I don't particularly care for it, the blade angle makes using it as a utility knife something of a pain (try cutting something on a flat surface).  The blade angle to hilt is too shallow for a punch dagger, and distinctly different enough from the straight blades that I train with, that thrusting would have to be retrained (try doing a upward thrust from a low reference point).  Alot of it personal preference and training history, given a short blade I'd prefer to be in pakal, tip down, blade in.  So I don't care for this blade for the same reasons I don't really care for the kerambit, it doesn't fit what I've trained with and for.

Lamont


----------



## INDYFIGHTER (Dec 4, 2007)

I can see where it has limitations as a utility knife but that's not what I bought it for.  Unless I had no other choice but to use this knife I will always have another blade handy for cutting and hacking purposes.  I have had very limited knife training, a little Kali but it seems to lend it's self nicely to the blocks and strikes I learned.  It's definately an adjustment from using a straight blade.  I did almost cut myself switching from a forward blade position to a rear blade position.  With the agled blade there's no easy way to make the switch.  Still, as a last resort weapon for my waistband I'm happy with it.  It doesn't have a safty strap but fit's securely in the sheath and locks in place so I shouldn't have to worry about it falling out in a scuffle.


----------



## arnisador (Dec 4, 2007)

I too think I'd rather have either a straight blade or, if it was what I wanted, a true kermabit. But overall I have heard positive things about Ka-bars.


----------



## Kreth (Dec 4, 2007)

I can see where this might work well with some of the Filipino trapping techniques.


----------



## Andy Moynihan (Dec 4, 2007)

Kreth said:


> I can see where this might work well with some of the Filipino trapping techniques.


 

I love mine and it adapts very well to Karambit techniques.


----------



## INDYFIGHTER (Dec 5, 2007)

Andy Moynihan said:


> I love mine and it adapts very well to Karambit techniques.


 

I've never used a Karambit but I looked them up.  Is it typically used with a reverse grip and what art is it from?


----------



## arnisador (Dec 5, 2007)

It's mostly associated with Indonesian and Malaysian Silat but appears in the FMA as well.
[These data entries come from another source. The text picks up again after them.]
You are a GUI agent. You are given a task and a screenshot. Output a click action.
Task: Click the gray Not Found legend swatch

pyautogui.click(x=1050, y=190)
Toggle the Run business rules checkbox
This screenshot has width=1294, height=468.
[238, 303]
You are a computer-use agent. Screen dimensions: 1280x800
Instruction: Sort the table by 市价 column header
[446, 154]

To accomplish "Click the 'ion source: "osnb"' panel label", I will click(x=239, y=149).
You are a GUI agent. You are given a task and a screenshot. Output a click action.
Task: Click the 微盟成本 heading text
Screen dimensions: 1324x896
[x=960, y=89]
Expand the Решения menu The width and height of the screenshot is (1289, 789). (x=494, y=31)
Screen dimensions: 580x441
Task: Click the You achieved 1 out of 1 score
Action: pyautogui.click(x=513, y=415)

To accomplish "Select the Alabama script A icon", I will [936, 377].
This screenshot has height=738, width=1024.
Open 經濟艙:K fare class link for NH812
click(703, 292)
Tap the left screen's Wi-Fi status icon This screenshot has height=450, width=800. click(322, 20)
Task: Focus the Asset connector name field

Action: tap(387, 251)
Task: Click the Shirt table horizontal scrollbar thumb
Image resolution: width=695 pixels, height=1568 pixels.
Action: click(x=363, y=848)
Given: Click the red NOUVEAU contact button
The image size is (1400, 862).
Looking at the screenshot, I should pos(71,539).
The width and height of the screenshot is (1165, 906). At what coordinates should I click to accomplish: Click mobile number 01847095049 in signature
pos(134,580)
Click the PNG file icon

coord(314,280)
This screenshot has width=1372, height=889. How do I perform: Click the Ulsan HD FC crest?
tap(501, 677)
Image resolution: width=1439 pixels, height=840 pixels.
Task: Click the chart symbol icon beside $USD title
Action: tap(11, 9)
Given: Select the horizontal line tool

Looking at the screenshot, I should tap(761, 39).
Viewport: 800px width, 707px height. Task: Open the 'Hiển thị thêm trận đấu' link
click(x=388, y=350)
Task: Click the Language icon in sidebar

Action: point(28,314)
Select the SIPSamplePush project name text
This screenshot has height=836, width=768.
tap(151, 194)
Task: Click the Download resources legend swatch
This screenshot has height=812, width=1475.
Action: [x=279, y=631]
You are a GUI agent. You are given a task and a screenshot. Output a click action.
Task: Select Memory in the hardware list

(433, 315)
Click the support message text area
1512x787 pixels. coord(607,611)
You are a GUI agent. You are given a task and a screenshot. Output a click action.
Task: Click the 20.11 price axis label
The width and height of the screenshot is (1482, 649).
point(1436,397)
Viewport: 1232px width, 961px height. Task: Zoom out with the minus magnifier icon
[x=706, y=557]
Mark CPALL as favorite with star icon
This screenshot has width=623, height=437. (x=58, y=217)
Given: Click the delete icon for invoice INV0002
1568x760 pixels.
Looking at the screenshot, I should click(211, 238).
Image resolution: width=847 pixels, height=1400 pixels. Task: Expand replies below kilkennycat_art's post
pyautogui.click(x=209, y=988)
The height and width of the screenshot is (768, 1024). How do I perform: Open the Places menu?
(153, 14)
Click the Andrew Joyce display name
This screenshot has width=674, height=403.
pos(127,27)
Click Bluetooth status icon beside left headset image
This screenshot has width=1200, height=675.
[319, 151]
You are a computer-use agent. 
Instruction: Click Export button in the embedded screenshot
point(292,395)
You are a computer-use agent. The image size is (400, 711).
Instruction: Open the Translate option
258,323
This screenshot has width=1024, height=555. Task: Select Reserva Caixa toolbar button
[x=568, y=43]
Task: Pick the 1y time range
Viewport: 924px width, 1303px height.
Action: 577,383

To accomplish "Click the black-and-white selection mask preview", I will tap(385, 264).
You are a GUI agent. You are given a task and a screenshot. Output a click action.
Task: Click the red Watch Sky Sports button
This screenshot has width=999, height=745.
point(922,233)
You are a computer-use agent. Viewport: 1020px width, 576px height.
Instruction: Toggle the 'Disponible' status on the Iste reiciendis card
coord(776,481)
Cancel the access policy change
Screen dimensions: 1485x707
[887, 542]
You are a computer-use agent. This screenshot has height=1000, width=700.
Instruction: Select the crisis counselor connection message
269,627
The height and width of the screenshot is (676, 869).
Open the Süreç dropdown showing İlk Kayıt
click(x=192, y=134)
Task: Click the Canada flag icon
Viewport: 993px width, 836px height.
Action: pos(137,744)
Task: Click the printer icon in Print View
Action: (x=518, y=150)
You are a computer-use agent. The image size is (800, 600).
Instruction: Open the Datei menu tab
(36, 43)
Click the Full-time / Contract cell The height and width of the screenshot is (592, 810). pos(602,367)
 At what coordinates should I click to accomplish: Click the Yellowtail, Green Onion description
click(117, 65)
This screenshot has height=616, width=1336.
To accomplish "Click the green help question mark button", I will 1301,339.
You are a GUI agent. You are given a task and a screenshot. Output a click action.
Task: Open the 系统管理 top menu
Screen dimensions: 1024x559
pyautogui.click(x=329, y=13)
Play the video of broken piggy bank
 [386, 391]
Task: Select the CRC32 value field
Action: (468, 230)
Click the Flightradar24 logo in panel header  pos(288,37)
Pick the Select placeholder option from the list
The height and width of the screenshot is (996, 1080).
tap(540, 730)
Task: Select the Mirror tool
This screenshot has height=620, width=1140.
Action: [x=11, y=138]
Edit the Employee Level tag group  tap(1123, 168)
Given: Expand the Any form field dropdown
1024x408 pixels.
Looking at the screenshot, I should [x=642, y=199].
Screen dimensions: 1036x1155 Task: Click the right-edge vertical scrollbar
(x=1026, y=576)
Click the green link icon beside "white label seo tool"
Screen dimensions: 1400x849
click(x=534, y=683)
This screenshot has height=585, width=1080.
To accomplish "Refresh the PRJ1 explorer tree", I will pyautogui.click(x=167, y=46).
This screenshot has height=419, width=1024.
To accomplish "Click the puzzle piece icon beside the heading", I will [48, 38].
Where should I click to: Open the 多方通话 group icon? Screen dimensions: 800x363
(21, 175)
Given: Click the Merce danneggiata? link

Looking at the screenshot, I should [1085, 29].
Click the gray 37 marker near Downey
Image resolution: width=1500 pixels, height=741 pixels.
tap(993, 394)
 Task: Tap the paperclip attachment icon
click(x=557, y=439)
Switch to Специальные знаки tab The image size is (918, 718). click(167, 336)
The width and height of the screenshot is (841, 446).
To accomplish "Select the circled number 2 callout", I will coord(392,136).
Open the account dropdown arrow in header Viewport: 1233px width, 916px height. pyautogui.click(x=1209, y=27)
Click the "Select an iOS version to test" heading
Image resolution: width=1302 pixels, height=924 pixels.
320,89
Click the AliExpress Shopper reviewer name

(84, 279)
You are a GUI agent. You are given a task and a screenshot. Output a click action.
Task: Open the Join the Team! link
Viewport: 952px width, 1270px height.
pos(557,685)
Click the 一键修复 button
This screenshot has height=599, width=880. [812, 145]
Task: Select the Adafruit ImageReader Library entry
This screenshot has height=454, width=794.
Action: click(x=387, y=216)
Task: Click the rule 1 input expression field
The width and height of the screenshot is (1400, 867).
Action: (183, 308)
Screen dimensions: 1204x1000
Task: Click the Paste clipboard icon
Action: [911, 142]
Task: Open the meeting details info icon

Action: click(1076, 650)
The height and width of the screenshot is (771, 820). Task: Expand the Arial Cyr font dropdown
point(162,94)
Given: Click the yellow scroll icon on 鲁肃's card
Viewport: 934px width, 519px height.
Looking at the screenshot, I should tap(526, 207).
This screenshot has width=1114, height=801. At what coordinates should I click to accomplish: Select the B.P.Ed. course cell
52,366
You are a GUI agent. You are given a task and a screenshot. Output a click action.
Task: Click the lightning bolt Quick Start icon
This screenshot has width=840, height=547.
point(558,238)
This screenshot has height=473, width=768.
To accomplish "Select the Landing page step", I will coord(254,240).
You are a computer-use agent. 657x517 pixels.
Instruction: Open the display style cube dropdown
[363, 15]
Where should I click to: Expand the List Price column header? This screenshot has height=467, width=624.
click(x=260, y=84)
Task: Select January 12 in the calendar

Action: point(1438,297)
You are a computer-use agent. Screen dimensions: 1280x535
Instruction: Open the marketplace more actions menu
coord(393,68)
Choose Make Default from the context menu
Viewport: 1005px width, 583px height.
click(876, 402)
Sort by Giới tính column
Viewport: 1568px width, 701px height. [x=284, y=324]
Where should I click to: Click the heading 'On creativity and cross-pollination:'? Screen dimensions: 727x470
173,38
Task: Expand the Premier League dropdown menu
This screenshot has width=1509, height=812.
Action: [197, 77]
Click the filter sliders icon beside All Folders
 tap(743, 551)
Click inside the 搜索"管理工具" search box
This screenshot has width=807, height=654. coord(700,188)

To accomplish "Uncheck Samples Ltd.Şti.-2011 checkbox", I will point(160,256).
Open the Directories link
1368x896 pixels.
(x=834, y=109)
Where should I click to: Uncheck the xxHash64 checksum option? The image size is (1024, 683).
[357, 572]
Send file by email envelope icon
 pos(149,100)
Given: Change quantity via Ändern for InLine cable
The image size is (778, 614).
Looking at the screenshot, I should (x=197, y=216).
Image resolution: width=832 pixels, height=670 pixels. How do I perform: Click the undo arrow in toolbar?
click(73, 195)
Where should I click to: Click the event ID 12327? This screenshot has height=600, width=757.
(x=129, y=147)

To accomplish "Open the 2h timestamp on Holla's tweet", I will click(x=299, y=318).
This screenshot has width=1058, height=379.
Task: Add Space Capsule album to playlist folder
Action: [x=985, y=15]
It can be used in either grip but most naturally in reverse grip, blade forward. I enjoy my little kerambit folder.


----------



## Brian R. VanCise (Dec 5, 2007)

I like the one that I own and here is a copied photo from: www.knivesplus.com: 



2 5/16 drop point blade.  It does work very well with Kerambit style techniques and it is easily concealed or drawn.  Definately a plus!!!


----------



## arnisador (Dec 5, 2007)

I find myself more interested in it now from seeing this view. How secure does that slot for the index finger make it feel?


----------



## INDYFIGHTER (Dec 5, 2007)

arnisador said:


> I find myself more interested in it now from seeing this view. How secure does that slot for the index finger make it feel?


 

It helps.  I'd like it if the handle of mine was a little thicker in my hand but it fits comfortably.  I thought of using some black paracute cord to wrap the handle and give it a little more body.


----------